3 Replies Latest reply on Sep 15, 2006 3:18 PM by vpsangeetha

    JBAS-3639 -- Lookup fails duringfailover

    brian.stansberry

      Please confirm that your service makes more than one attempt to find the connection factory. The factory gets bound to JNDI as part of the failover of the HA-JMS service. HA-JMS is also running as an HA singleton. If your mbean does the lookup before the deployment of HA-JMS is complete, you'll get an NNFE.

        • 1. Re: JBAS-3639 -- Lookup fails duringfailover
          vpsangeetha

          I implemented the retry loop to find the connection factory. The MBean does start up on the other node, but now the failover takes about 5 min which seems a bit too long.

          We are wondering if it is because the startSingleton in our mbeans are blocking. I am going to implement the startSingleton so that it returns immediately and do the work in a seperate thread. I will see if that works.

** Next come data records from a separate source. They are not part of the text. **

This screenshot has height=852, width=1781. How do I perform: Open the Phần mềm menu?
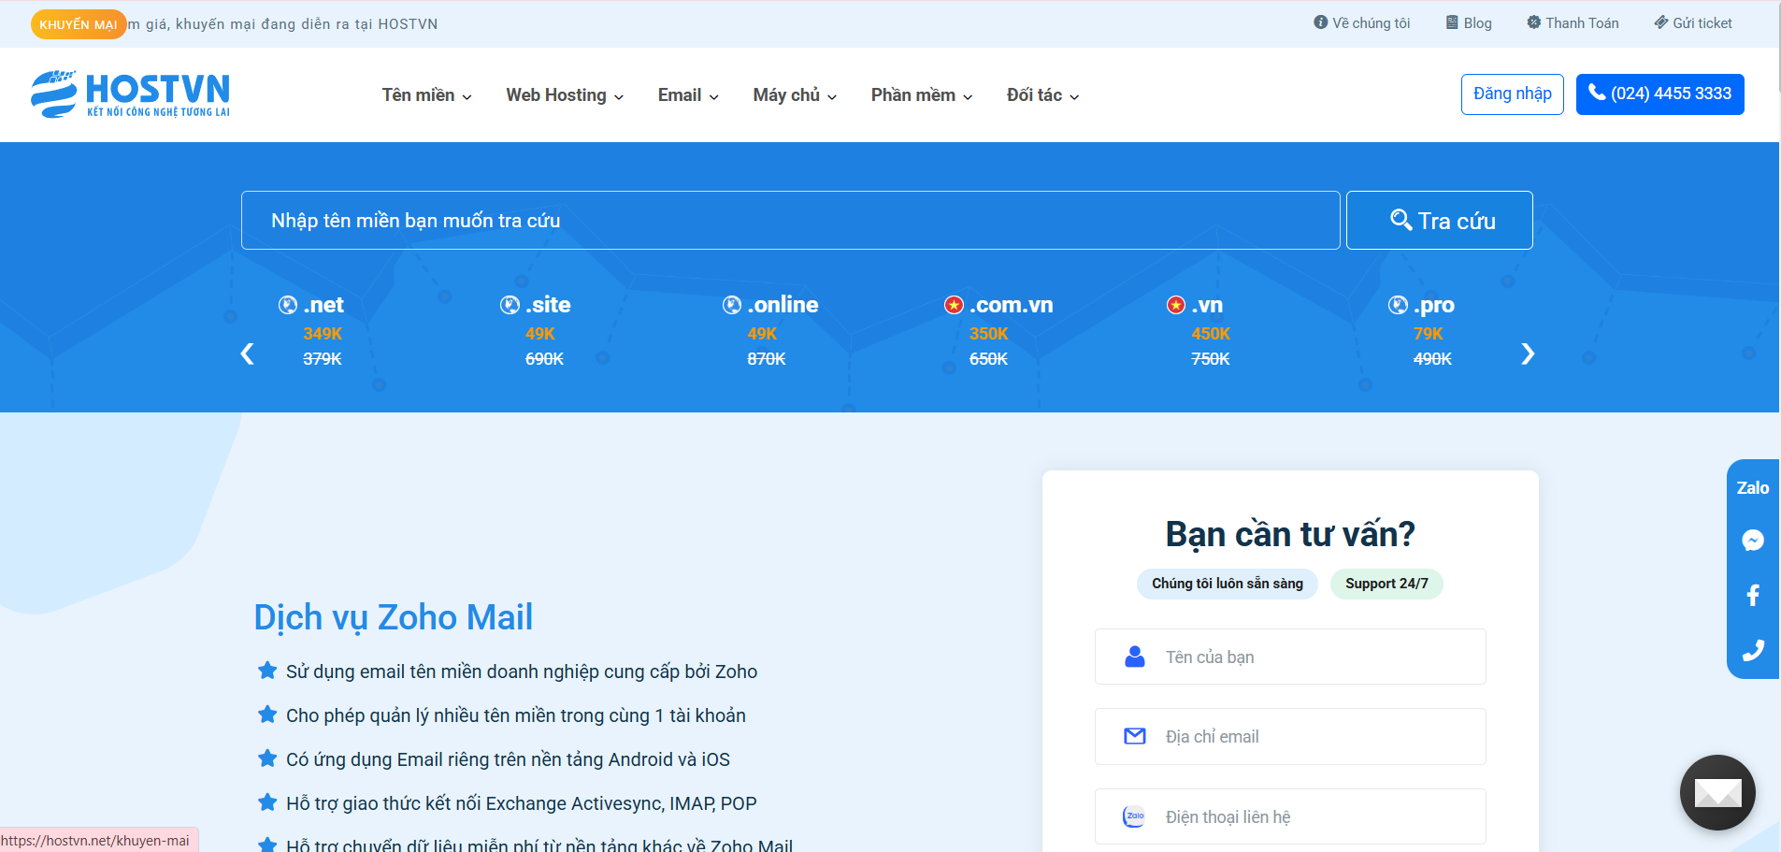[x=922, y=95]
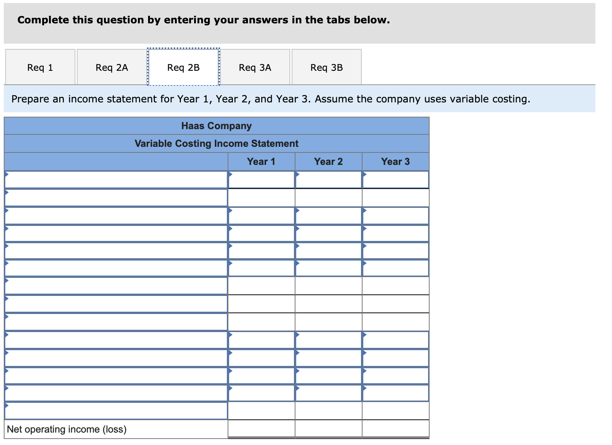612x445 pixels.
Task: Click the Year 3 cell in the first row
Action: (x=396, y=180)
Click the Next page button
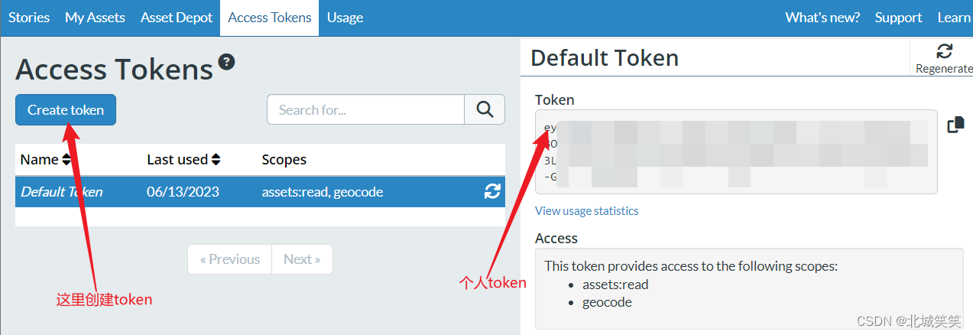973x335 pixels. pyautogui.click(x=302, y=259)
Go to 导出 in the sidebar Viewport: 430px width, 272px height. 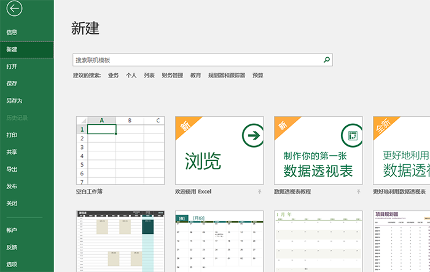click(x=12, y=169)
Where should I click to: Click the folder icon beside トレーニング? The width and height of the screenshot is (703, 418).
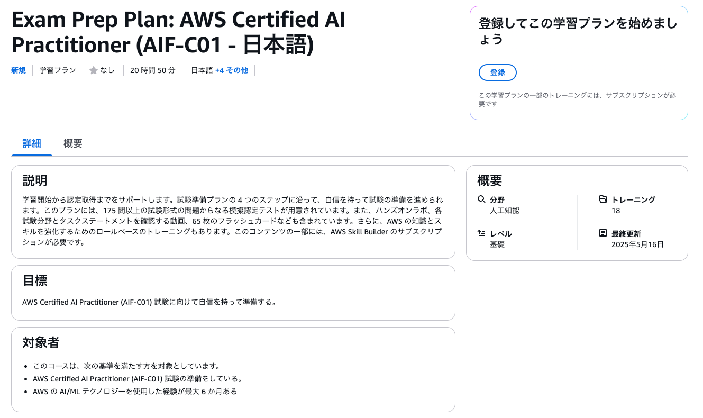coord(603,199)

          Does that sound right to you? Do you have any other suggestions?

          • 2. Re: JBAS-3639 -- Lookup fails duringfailover
            brian.stansberry

            That could very well be the issue. When there's a topology change, basically one thread loops through all the services that are monitoring the cluster notifying them of the change. Eventually those calls reach your singletons. If each of those singletons then takes a long time starting, the whole process will be slow. If the startup of a singleton is going to take a long time and it can be done asynchronously, it's definitely better to do it that way.

            • 3. Re: JBAS-3639 -- Lookup fails duringfailover
              vpsangeetha

              Thank you for your suggestions. We implemented the singletons so that they return immediately and run the actual tasks it is supposed to do asynchronously. We also implemented the retry loop to find the connection factory.

              We just tested it and the initial results look very promising. The failover happens immediately and all our services come back up in a minute. We are going to be doing more testing over the next week to make sure everything is OK.